I’ve come down from Mount Lozère, passing near to where Robert Louis Stevenson had slept the night under the stars. Drinking a cool can of Coke on the humpbacked bridge (Pont-de-Montvert) that spans the swift-flowing Tarn, I feel an acute sense of well being. I’ve been following in the footsteps of the writer’s 120-mile solo hiking journey through the sparsely populated areas of the Cévennes Mountains. Travelling without a donkey (just as well given that Stevenson’s Modestine was a stubborn beast he could never quite get the better of), I’m now confident about completing the walk despite sore, blistered feet. It’s my own fault, choosing to wear a black pair of Dr Martens that never properly fitted me. It’s been cold in the tent at night and yet hot, very hot on some days after what was a distinctly inauspicious start, landing up at the wrong Le Monastier, some 150 km off course from Le Monastier-sur-Gazeille, where Stevenson actually began his walk.

At one end of the bridge is the tourist office, which has for sale a bilingual (English/French) edition of Travels with a Donkey with an unusually detailed map of Stevenson’s route. I resist a strong impulse to buy it. My funds, after all, are running low.

On the bridge, I skim through my travel notes.

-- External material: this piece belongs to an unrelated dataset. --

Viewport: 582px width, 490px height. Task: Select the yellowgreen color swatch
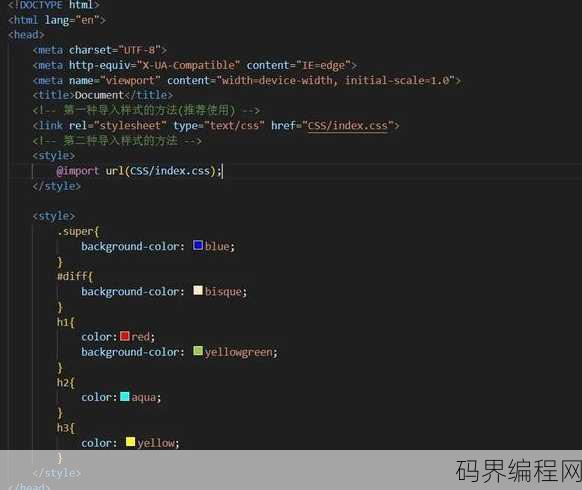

‘Wrong bloody Le Monastier. Fool. Put right by an amused lady in the village’s boulangerie, I venture, weeping with frustration, into a nearby church. Above its altar is a sign that has an implacable logic to it: ‘La Route est Longue’! Must now spend an unscheduled night in the train station in Le Mende, a town whose Cathedral is adorned with Gothic devil dogs carved in a permanent retch. I feel (and look) a bit like them after too much wine. — Return to La Bastide, couple of lifts, arrive in Le Monastier in heavy rain. Spot a commemorative plaque dedicated to Stevenson and his donkey. ‘LE 22 SEPTEMBER 1878, ROBERT LOUIS STEVENSON POUR SON VOYAGE A TRAVERS LES CEVENNES AVEC UN ANE.’ (I’ve left my Anne in Montpellier) –

Leave at noon. Punishing early ascent; ripped by thorns and a sad proliferation of barbed wire. 2.30 arrive in St Martin de Frugeres. Exhilarating descent at 3.45. Arrive in Goudet. Blistered feet. The river, described by Stevenson as ‘an amiable stripling of a river’, is today at least 60 feet wide, teeming with dirty black trout. Icy cold to the touch. Fly fisherman tries his luck as the sun goes down behind the chateau Beaufort –

Very cold at night in the tent. Ussel 11.45 a.m. WWI memorial. Sweat stinging the eyes. Feet burning, try wearing espadrilles. Begin to revel in the surroundings but there remains, as Stevenson says, a lingering desire for a companion in travel. –

Le Bruchet 4p.m. stone walls dividing fields in which tractors and farm machinery lie abandoned. Directed to campsite, only me camping. Feels like I’m walking on hot coals — hope they cool sufficiently to allow me to continue to Pradelles. Next day, more drizzle. To the east green gently rolling hills. My water bottle swings to and thro’, metronome like and making me aware of a fairly constant stride pattern. Pass Mount Fouey — phoeey 3600 feet, scarcely aware of the height — Limp into Pradelle at 5.45 p.m. Ensconced in sleeping bag for 12 hours, recovering from tiredness brought on my climb into town. It’s damp & miserable so make it a rest day. Get out my books. Finish reading The Bell Jar and Death of An Expert Witness. In Langogne, deduce Allier to be much swollen by recent rainfall given the description of it by Stevenson. Beautiful descent into Le Cheylad L’Eveque. Plod on but climb Lozère with surprising ease.’